The majority of cases brought against Connecticut residents are brought by just a handful of firms and lawyers.
That’s all these lawyers do and they are very efficient and very quick at foreclosing on homes. By my estimate, just two Connecticut firms handle about 9,000 foreclosure matters, employing a handful of lawyers.
By necessity, those firms operate by the numbers – a homeowner isn’t a person, just a number, a file, a target, a quota to fill. Homeowners who try to go it alone, use the Internet for help, or just plain wing it are shocked to find that their cases don’t receive personal attention.
Homeowners are constantly surprised to find that the person on the ‘other side’ doesn’t seem to care about helping them. I have to explain, over and over, that in defiance of logic and common sense, the lenders and their attorneys don’t treat individual homeowners like individuals. There is no “treatment” at all because computers make the decisions and while sometimes a human interprets the data they are still a slave to the stats.
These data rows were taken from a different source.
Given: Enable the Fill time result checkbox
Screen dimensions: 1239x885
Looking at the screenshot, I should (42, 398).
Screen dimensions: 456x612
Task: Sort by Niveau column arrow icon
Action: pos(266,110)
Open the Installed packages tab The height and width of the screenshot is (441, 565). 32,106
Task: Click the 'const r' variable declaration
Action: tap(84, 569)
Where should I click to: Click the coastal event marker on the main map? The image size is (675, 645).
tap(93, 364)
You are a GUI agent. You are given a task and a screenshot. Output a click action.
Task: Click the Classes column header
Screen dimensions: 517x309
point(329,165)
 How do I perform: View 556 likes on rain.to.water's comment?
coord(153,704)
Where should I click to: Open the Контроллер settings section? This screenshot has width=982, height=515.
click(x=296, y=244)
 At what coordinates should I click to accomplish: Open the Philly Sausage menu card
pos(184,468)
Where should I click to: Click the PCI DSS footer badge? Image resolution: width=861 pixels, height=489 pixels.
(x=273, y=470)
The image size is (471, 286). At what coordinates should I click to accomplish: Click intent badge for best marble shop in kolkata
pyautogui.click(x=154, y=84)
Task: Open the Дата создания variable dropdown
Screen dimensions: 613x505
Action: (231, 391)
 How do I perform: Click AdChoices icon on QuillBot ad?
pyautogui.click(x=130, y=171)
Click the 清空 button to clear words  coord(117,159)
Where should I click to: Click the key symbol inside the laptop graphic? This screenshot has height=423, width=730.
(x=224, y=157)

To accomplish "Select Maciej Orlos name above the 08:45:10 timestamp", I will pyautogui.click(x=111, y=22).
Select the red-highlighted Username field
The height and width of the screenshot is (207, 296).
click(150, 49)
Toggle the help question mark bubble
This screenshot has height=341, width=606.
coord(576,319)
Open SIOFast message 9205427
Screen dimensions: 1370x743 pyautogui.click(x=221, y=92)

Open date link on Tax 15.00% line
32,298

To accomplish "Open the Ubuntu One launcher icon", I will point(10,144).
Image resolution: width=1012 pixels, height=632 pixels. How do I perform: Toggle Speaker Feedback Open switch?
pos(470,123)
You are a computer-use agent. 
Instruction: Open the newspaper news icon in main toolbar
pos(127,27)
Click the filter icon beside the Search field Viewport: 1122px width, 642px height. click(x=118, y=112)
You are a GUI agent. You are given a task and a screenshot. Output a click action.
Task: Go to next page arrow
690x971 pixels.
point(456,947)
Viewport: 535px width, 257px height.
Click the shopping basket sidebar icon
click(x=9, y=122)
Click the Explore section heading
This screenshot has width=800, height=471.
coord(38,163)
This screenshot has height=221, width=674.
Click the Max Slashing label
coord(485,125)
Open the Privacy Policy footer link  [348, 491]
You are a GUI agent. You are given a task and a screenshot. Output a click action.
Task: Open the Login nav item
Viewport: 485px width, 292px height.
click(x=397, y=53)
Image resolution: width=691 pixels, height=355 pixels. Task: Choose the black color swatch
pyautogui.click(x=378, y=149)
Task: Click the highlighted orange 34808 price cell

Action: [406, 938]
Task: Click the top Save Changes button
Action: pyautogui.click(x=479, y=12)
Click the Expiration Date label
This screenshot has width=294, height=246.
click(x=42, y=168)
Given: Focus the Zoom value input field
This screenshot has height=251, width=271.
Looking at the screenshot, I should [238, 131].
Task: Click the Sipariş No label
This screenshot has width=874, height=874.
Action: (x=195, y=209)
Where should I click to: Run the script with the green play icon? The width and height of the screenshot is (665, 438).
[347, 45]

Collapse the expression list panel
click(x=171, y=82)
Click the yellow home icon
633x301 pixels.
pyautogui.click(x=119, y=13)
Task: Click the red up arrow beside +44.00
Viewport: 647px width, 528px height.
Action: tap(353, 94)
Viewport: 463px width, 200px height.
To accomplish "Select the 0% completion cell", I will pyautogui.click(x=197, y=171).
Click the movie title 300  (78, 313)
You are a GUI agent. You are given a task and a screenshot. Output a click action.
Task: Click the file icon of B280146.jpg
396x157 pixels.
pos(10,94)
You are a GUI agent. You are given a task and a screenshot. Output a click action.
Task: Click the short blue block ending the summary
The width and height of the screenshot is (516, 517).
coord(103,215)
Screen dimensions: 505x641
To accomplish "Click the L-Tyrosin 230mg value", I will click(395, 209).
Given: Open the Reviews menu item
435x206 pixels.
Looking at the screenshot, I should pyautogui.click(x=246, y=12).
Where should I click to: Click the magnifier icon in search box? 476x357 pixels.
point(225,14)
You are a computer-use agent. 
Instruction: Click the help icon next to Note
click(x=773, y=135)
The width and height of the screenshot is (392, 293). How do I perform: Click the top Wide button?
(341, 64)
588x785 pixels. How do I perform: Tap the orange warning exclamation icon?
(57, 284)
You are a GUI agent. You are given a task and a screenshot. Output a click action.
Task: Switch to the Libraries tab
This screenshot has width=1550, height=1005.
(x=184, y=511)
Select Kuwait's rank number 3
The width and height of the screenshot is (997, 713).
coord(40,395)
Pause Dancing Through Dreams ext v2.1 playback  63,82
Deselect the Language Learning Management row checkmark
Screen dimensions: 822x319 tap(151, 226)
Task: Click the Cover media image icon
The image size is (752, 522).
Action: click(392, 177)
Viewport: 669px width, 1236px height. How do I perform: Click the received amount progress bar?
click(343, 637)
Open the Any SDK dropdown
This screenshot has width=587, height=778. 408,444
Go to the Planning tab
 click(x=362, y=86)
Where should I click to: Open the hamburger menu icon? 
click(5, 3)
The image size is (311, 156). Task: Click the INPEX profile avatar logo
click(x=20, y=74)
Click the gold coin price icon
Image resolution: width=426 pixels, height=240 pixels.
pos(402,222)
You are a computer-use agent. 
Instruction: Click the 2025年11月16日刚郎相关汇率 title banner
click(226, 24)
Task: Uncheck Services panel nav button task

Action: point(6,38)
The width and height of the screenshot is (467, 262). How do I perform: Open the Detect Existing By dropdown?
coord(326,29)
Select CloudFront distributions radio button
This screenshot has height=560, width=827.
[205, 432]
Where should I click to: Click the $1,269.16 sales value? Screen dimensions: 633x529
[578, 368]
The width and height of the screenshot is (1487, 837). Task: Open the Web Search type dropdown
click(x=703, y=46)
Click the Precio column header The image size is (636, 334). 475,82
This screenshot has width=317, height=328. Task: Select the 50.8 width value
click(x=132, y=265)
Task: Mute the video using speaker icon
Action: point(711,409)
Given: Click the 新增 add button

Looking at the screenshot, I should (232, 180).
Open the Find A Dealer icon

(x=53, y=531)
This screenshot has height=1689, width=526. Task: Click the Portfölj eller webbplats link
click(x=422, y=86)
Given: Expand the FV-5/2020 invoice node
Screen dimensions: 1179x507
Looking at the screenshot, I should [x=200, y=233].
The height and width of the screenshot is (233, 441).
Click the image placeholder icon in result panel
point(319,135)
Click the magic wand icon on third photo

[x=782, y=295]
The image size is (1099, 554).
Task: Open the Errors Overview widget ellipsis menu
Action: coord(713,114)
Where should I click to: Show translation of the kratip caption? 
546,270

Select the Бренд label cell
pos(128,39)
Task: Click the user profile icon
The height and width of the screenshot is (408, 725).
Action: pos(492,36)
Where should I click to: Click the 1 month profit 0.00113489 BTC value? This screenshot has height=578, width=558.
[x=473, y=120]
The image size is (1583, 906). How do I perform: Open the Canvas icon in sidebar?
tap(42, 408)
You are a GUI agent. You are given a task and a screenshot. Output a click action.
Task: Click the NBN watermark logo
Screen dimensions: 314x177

So when a homeowner goes it alone, the homeowner pretty much ends up hitting a brick wall more often than not.
I do a lot of this, I’ve become as quick and efficient at defending foreclosure matters as they have in disposing cases. I have pretty much seen it all when it comes to homeowner hardship, procedural and computer error and dealing with the humans on the other end of those computers. I, too, spend all day every day honing my foreclosure skills, but not for the banks. I only represent homeowners.
So what do you get when you put one lawyer skilled at foreclosing and one lawyer skilled at defending a foreclosure in a court room or a mediation together? You get a shot at saving your home. You get a shot at having all the information so the process makes sense. You get a voice. And you get a fair fight.